* [Selected passage]:
** Begin **

Ok guys, you can stop now. I haven't even begun and your showing all this good stuff. I think I'm in trouble seeing all that is out there. Brett, stop it your such a tease. sp?
I made up my mind I'm starting out with the D80 like Koru.
The glass is what is going to get me addicted. hehe


----------



## fishphoto (Mar 3, 2005)

James - did you get your 70-200 yesterday?


----------



## Gator_Nutz (Sep 27, 2006)

Actually no. The 24-70 is at UPS and I will pick it up tomorrow. I ordered it from B&H.

** End **

* [Collected material]:

** Begin **

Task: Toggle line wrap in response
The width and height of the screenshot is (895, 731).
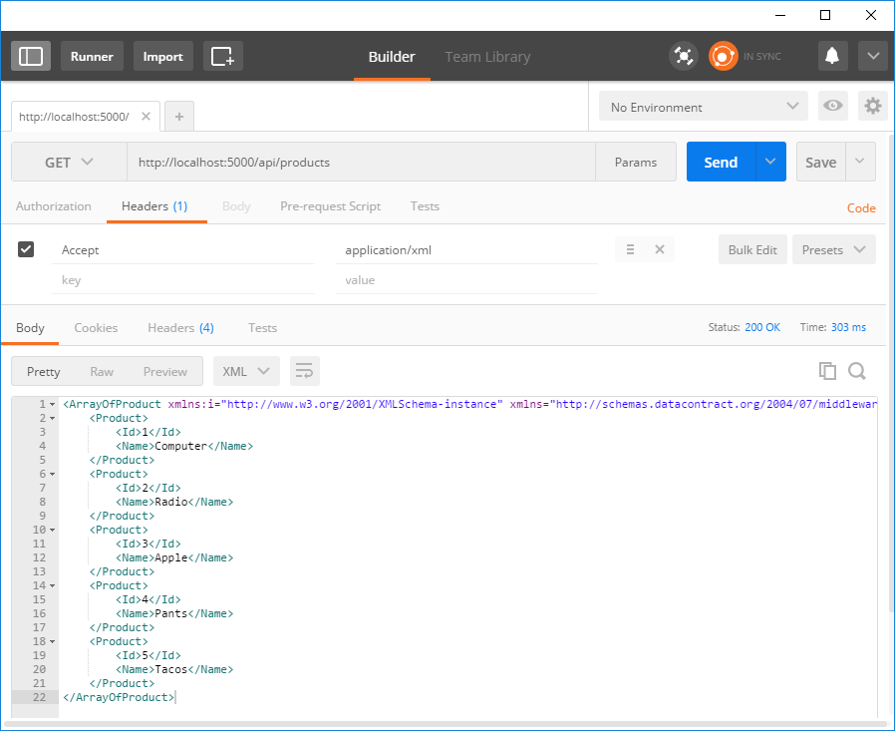Action: pyautogui.click(x=305, y=371)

** End **

* [Your objective]:
Reproduce the section of the photography forum thread that opens with "I made up my" and closes with "your 70-200 yesterday?", changing "glass" to "lenses".

* [Solution]:
I made up my mind I'm starting out with the D80 like Koru.
The lenses is what is going to get me addicted. hehe


----------



## fishphoto (Mar 3, 2005)

James - did you get your 70-200 yesterday?